Temporary regulations regarding the Jews (also known as May Laws) were residency and business restrictions on Jews in the Russian Empire, proposed by minister Nikolay Pavlovich Ignatyev and enacted by Tsar Alexander III on . Originally, intended only as temporary measures, they remained in effect for more than thirty years.

==Overview==
=== Regulations ===
They read as follows:
1. "As a temporary measure, and until a general revision is made of their legal status, it is decreed that the Jews be forbidden to settle anew outside of towns and boroughs, exceptions being admitted only in the case of existing Jewish agricultural colonies."
2. "Temporarily forbidden are the issuing of mortgages and other deeds to Jews, as well as the registration of Jews as lessees of real property situated outside of towns and boroughs; and also the issuing to Jews of powers of attorney to manage and dispose of such real property."
3. "Jews are forbidden to transact business on Sundays and on principal Christian holy days; the existing regulations concerning closing of places of business belonging to Christians on such days should apply to Jews also."
4. "The measures laid down in paragraphs 1, 2, and 3 shall apply only to governments within the Pale of Jewish Settlement."

=== Subsequent legislation ===
In subsequent years, other discriminatory laws were enacted. Quotas were enacted, limiting the number of Jews admitted to high schools and universities and their overall population percentage.
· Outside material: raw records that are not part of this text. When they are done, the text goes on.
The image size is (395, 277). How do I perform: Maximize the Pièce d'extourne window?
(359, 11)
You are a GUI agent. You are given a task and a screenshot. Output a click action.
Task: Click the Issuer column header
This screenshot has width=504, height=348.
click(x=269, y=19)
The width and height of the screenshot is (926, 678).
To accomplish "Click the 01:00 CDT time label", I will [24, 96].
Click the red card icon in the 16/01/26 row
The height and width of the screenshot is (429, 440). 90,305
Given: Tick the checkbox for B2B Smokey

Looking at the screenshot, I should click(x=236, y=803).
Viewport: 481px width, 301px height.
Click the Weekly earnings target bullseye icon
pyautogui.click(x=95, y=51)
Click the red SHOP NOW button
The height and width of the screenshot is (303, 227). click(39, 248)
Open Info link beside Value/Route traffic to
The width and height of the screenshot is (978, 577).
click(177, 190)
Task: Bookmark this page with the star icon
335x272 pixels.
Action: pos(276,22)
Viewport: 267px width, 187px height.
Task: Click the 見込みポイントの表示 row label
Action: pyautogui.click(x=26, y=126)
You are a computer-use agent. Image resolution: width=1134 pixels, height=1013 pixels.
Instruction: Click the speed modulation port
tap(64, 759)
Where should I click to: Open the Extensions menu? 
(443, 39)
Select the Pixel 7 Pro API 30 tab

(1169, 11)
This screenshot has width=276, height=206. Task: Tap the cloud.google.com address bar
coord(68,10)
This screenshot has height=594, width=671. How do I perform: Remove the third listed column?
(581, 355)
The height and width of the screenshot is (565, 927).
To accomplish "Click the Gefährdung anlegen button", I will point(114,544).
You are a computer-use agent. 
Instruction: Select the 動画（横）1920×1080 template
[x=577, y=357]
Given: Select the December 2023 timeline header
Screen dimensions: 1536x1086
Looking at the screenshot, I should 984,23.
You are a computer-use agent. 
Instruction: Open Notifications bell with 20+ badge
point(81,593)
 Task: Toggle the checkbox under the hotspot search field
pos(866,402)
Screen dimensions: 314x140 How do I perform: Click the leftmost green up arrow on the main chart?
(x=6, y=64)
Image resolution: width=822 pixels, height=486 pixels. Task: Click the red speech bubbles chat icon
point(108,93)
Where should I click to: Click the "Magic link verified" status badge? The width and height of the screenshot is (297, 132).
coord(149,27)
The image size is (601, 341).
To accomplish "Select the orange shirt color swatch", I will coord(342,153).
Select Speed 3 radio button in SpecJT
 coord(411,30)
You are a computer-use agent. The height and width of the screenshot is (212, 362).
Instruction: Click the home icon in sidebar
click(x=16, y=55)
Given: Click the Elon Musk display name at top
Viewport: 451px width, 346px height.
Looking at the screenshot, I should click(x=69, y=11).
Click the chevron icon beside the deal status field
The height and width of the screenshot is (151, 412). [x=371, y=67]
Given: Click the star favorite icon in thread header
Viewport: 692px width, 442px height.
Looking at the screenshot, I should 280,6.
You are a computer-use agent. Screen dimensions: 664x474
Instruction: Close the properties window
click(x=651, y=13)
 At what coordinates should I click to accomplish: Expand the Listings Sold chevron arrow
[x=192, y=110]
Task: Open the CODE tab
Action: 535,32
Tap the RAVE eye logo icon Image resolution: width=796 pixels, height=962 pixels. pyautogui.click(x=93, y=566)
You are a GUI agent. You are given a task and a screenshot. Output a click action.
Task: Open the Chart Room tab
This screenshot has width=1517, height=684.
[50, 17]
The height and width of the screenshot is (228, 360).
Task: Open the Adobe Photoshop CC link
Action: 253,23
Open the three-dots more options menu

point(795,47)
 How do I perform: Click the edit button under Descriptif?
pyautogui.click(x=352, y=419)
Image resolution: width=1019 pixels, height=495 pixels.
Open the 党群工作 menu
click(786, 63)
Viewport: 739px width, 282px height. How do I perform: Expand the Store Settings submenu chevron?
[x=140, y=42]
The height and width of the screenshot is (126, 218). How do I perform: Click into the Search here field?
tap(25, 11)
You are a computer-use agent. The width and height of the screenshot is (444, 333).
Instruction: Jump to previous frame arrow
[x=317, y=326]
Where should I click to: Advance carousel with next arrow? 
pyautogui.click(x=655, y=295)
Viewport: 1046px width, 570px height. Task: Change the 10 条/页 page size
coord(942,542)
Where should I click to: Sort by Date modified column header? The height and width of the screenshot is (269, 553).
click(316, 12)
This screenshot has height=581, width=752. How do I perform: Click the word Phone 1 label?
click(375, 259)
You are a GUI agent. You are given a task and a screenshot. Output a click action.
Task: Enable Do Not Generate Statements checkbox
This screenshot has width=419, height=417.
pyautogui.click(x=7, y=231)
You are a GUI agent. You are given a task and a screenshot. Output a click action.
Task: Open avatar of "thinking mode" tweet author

This legislation was repeatedly revised. In 1887, these administrative quotas were tightened down to 10% within the Pale (still double that of Jewish percentage), 5% outside the Pale, except Moscow and St. Petersburg, which were held at 3%. Many towns in the Pale with a significant Jewish population resulted in half-empty schools and many potential students forbidden to enroll. Many Jewish students were unable to complete their education on the soil of their birth.

The proportion of Jewish doctors working in the army was not allowed to exceed 5%. In contrast, any Jewish lawyer who wished to become a barrister needed the express consent of the Minister of Justice.

At the end of the reign, the right of Jews to sell alcohol was revoked.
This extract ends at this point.